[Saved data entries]
┄┄┄┄┄┄┄┄┄┄┄┄┄┄┄┄┄┄┄┄

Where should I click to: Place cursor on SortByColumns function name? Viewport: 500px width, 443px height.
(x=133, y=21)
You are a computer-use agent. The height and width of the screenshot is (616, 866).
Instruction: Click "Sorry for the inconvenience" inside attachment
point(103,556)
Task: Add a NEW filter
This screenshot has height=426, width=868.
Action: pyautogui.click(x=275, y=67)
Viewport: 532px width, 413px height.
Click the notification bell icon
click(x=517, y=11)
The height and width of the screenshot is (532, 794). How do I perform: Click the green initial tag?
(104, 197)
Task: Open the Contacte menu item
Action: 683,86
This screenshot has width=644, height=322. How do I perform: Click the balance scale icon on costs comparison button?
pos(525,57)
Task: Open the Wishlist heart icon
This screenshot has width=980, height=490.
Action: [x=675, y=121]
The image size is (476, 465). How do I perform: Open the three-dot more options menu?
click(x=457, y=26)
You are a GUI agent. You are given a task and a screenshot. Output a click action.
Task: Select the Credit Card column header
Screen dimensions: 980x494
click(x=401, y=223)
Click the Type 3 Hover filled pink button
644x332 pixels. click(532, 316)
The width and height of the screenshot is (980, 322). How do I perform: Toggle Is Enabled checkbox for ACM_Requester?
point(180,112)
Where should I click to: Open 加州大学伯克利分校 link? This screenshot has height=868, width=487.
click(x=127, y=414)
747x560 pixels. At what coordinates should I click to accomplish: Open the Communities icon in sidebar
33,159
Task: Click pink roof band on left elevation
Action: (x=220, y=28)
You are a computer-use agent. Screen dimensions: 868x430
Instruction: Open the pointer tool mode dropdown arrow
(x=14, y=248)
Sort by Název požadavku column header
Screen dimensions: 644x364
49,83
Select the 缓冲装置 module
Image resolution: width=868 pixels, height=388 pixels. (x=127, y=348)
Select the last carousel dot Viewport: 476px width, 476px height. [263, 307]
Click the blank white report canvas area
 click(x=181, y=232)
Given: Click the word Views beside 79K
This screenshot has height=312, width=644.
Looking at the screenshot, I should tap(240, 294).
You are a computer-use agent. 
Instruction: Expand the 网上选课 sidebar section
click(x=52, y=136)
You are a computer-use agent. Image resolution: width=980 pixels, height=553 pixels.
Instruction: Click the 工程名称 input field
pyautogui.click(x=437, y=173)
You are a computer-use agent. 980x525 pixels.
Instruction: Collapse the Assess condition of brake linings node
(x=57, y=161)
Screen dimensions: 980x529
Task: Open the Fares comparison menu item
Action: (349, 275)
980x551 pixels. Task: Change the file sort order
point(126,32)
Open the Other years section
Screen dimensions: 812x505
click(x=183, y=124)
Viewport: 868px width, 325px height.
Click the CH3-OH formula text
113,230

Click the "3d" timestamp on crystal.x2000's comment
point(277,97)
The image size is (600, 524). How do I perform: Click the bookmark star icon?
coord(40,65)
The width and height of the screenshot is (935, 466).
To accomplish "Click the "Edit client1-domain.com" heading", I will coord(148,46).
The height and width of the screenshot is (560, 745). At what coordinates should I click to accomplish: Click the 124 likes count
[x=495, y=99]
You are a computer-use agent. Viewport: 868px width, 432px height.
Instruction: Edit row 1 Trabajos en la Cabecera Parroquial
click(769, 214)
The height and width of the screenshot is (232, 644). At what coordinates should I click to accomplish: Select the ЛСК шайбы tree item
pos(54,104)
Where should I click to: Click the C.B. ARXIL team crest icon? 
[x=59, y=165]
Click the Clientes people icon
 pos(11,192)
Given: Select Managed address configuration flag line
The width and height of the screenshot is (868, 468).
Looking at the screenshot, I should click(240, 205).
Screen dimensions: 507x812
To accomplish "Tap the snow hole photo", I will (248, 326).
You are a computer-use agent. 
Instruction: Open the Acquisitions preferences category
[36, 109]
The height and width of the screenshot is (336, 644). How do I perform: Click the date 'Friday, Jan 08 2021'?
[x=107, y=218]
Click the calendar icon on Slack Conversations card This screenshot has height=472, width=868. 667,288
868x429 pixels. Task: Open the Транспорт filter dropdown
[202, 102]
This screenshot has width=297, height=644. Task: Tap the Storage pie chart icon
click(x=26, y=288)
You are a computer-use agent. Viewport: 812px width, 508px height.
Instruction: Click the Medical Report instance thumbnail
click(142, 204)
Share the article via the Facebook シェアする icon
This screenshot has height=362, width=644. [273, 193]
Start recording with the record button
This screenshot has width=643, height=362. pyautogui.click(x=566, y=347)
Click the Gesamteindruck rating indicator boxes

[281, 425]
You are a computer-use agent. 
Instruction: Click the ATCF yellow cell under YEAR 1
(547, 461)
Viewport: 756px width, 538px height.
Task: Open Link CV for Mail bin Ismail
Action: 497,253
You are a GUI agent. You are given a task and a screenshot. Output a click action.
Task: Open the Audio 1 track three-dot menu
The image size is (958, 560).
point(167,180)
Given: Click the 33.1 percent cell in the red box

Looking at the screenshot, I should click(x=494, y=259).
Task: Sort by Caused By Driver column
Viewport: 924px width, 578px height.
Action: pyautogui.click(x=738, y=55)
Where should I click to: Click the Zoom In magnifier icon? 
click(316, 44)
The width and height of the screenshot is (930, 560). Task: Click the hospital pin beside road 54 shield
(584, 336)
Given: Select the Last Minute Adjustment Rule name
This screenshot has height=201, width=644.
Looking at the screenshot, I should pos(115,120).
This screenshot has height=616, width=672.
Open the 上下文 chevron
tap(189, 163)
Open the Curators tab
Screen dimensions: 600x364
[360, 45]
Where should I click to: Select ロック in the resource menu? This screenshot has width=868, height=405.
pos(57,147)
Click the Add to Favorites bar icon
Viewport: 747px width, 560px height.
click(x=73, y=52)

┄┄┄┄┄┄┄┄┄┄┄┄┄┄┄┄┄┄┄┄

◆ **PROBLEM**
In the data above, find the line with "Instruction: Click the 工程名称 input field" and the line with "You are a computer-use agent. 980x525 pixels.". Retype both, plus every line between them, exactly.

◆ **SOLUTION TO THE PROBLEM**
Instruction: Click the 工程名称 input field
pyautogui.click(x=437, y=173)
You are a computer-use agent. 980x525 pixels.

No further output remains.